ATNI will also continue to commission and publish incountry assessments on an ongoing basis. In the future we also hope to be able to incorporate the findings of NetCode based studies of BMS marketing conducted by others. We see opportunities to expand our assessment of baby food companies by, for example, developing an NPS for complementary foods and/or commissioning or utilizing studies done by other organizations relating to the marketing of baby foods. There is also potential to broaden the scope of assessment of companies’ contributions to infant and young child nutrition and/or supporting breastfeeding more broadly.

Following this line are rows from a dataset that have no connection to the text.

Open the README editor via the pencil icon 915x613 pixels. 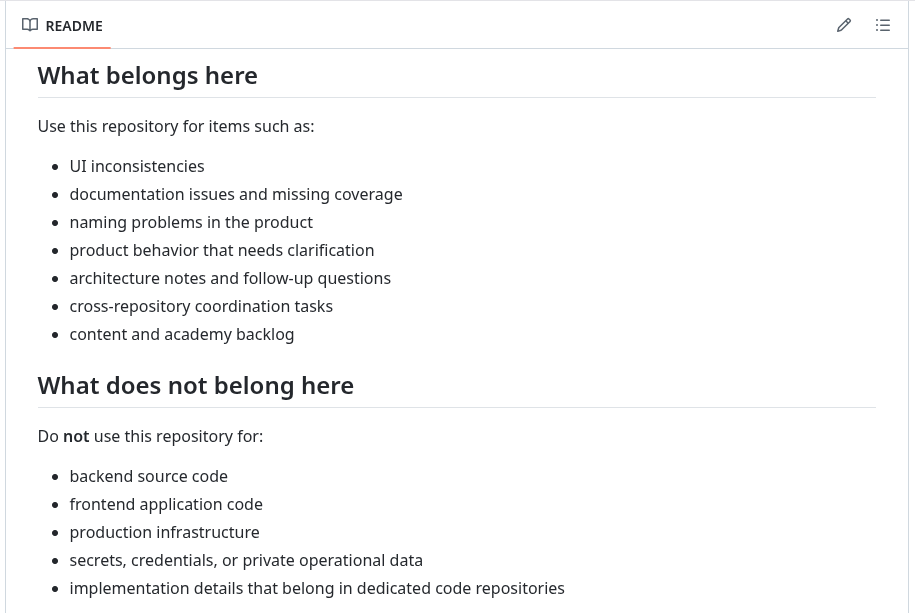point(843,24)
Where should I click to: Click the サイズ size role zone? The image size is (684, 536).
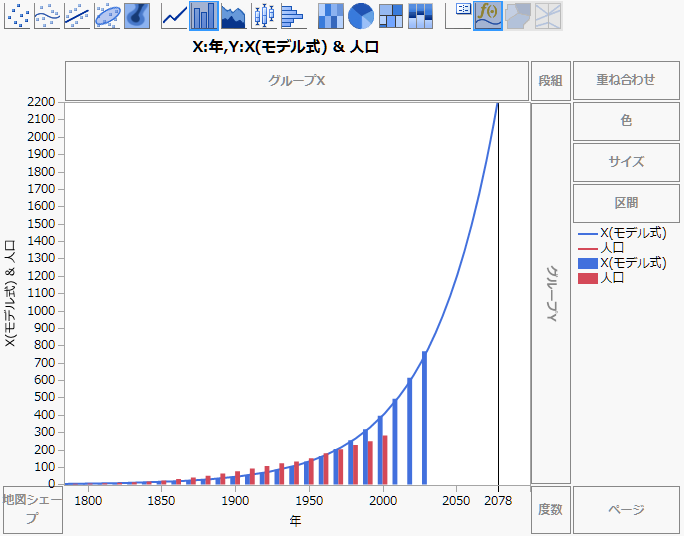tap(626, 162)
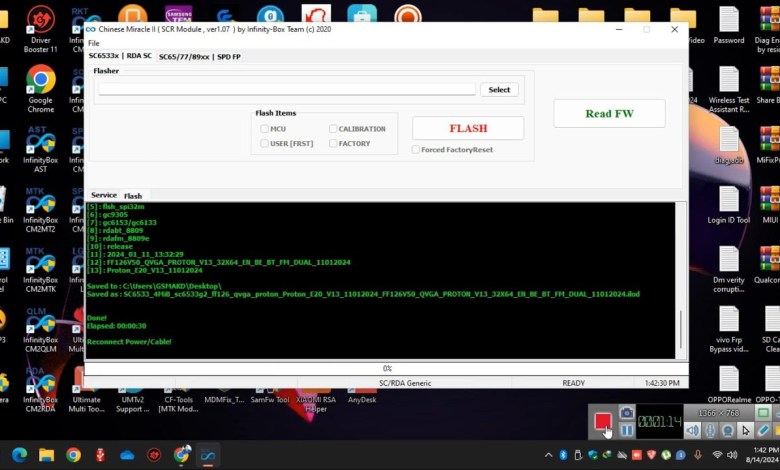Enable the MCU flash item checkbox
The image size is (780, 470).
[264, 129]
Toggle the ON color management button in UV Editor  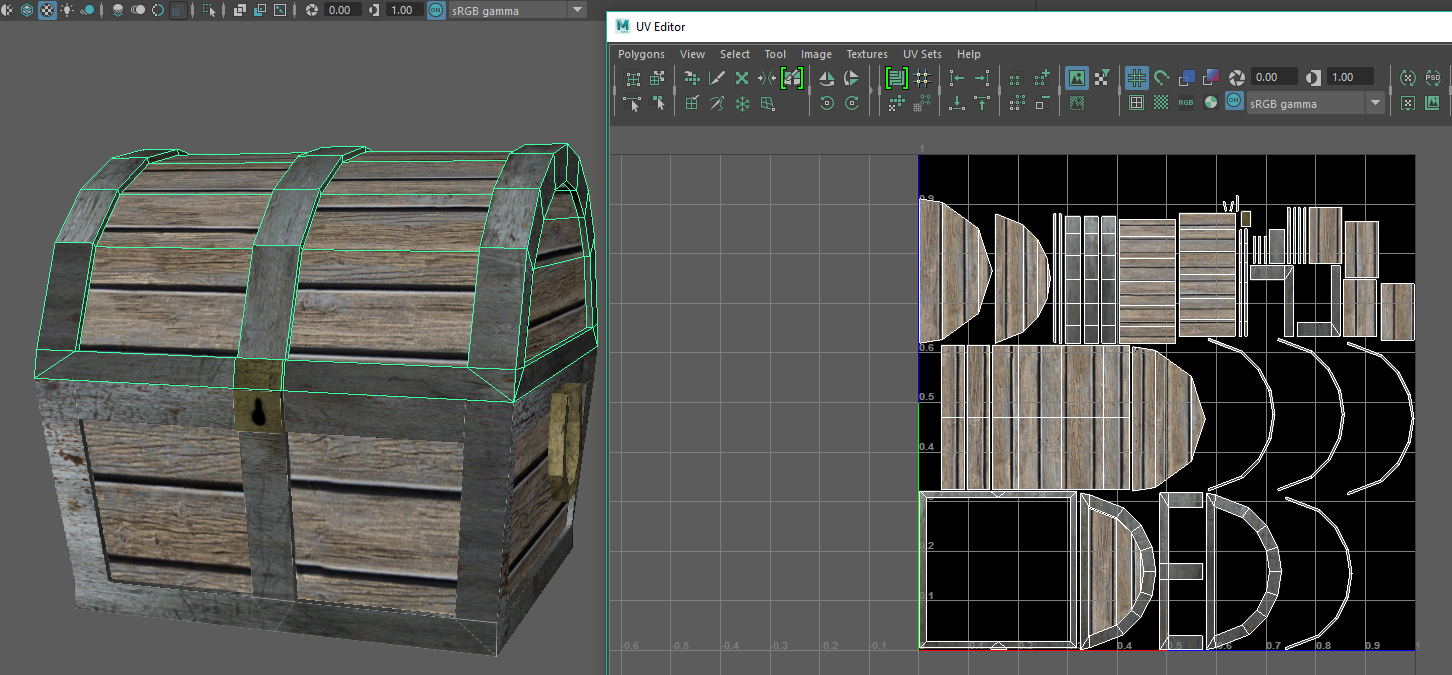1235,103
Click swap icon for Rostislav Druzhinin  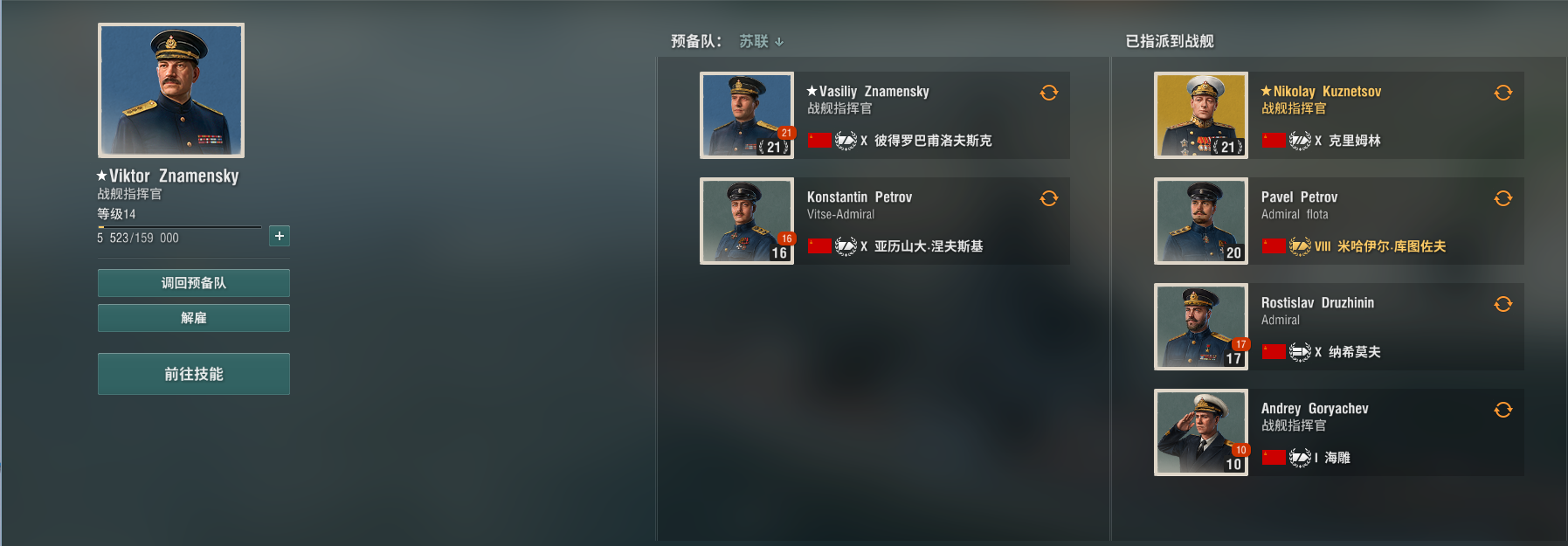pyautogui.click(x=1503, y=304)
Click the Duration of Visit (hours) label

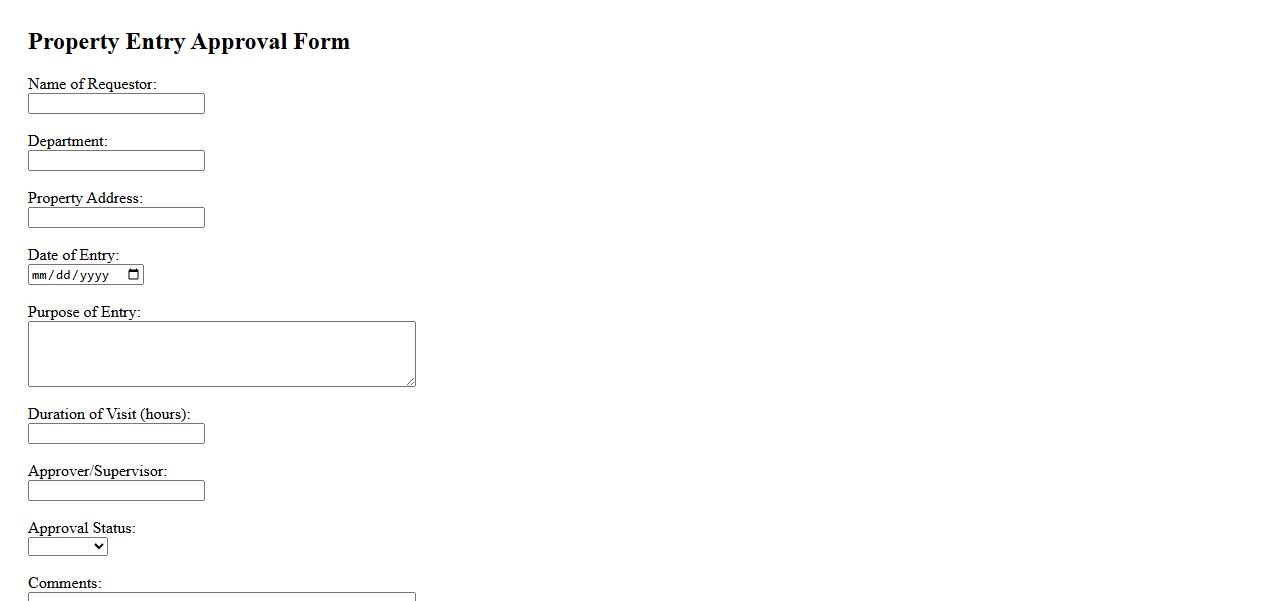pyautogui.click(x=109, y=414)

This report sets out the results of the first ever multi-country Product Profile study published. It demonstrates the great value of such studies in providing a comprehensive picture of the nutritional quality of packaged foods that major companies sell in markets around the world. In the future, we will consider the feasibility of combining the Product Profile scores with the Corporate Profile scores to generate a combined score. In addition, we will explore integrating the Product Profile assessment into the Corporate Profile assessment to address the current limitation of depending on a company’s own definition of healthy products.
The accuracy of future Product Profiles would be greatly improved if all Index companies were to provide their full product lists and nutrition content information. Combining sales figures for individual products would generate much more accurate sales-weighted figures but would also add complexity. Again, companies could provide these figures (although this information is clearly highly commercially sensitive), or the data could be purchased from commercial data providers (however, it is very expensive).
ATNI will work with The George Institute – and would welcome input from others – on improving future Product Profiles. Factoring in serving size, for example, would be a useful additional analytical tool, as would looking at the relative pricing of healthier versus less healthy products and the marketing spending on both types of products.